- _EXERCISE DIRECTIONS_
None of the pictures should appear; the lines from the line containing "Task: Open the settings gear sidebar icon" through the last line of the listing must be repeated exactly.

- _TASK MATERIAL_
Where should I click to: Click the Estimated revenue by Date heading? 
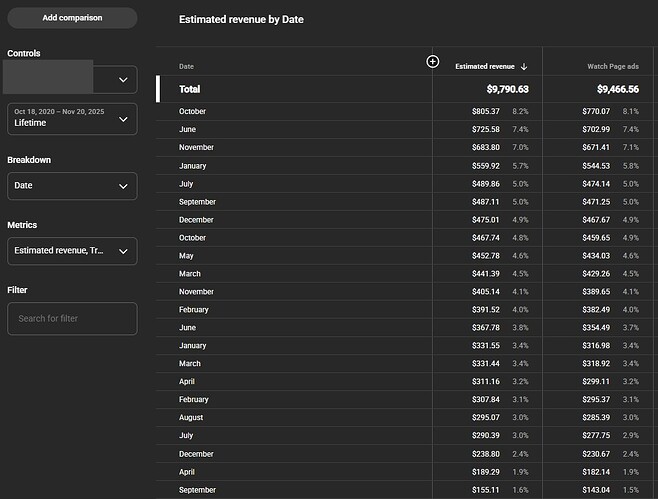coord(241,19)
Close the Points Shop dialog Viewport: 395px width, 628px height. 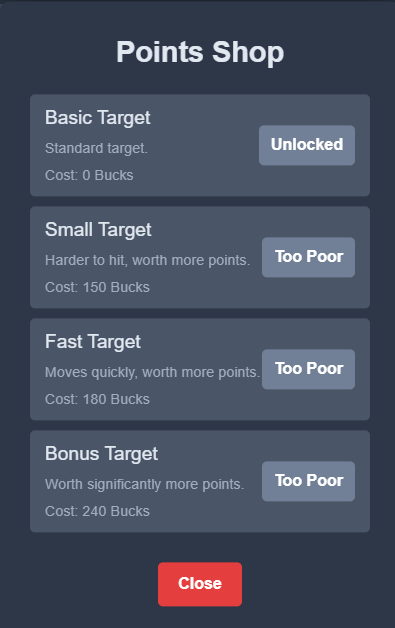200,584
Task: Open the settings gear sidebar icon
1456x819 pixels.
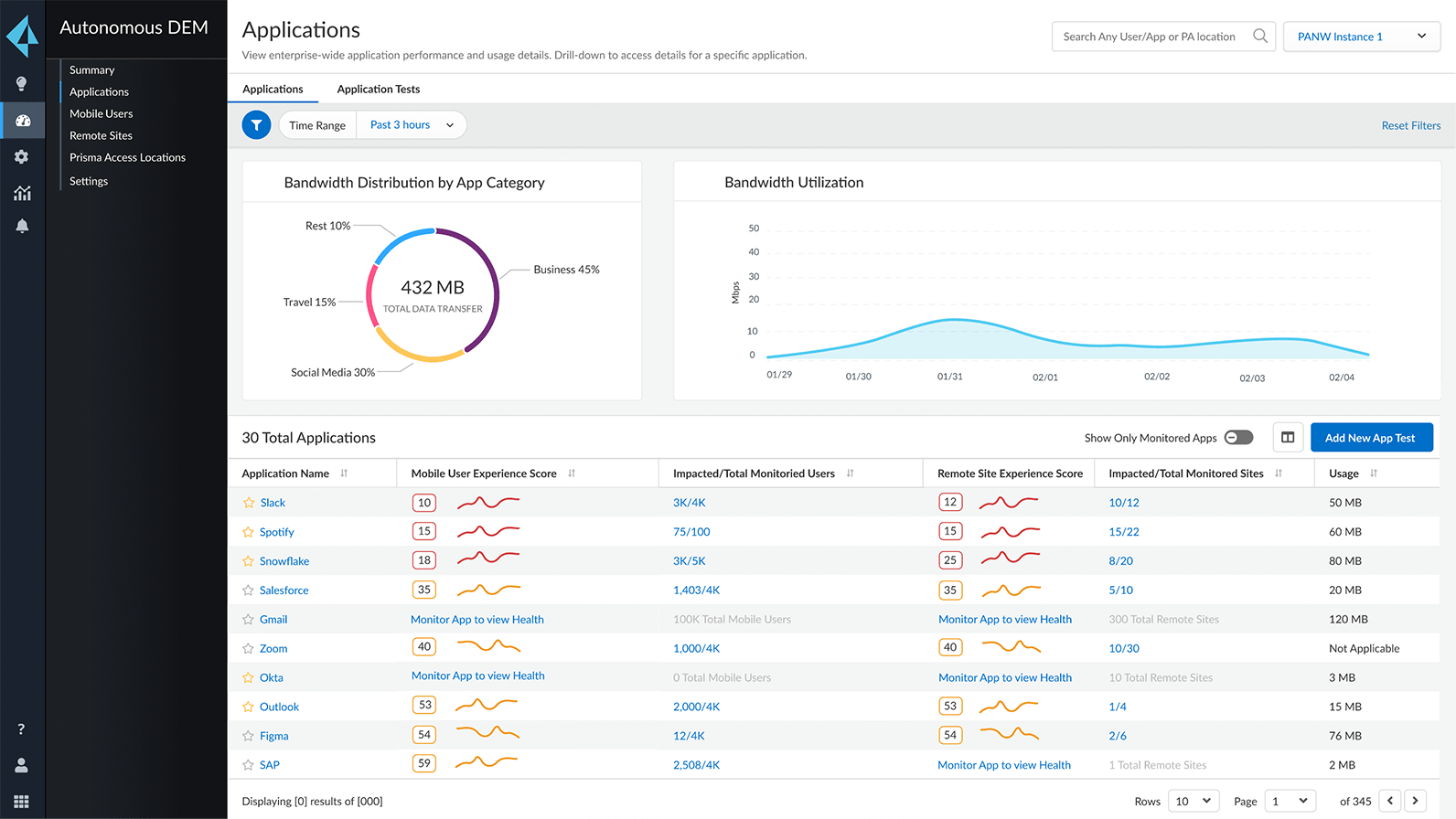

- _TASK SOLUTION_
Task: Open the settings gear sidebar icon
1456x819 pixels.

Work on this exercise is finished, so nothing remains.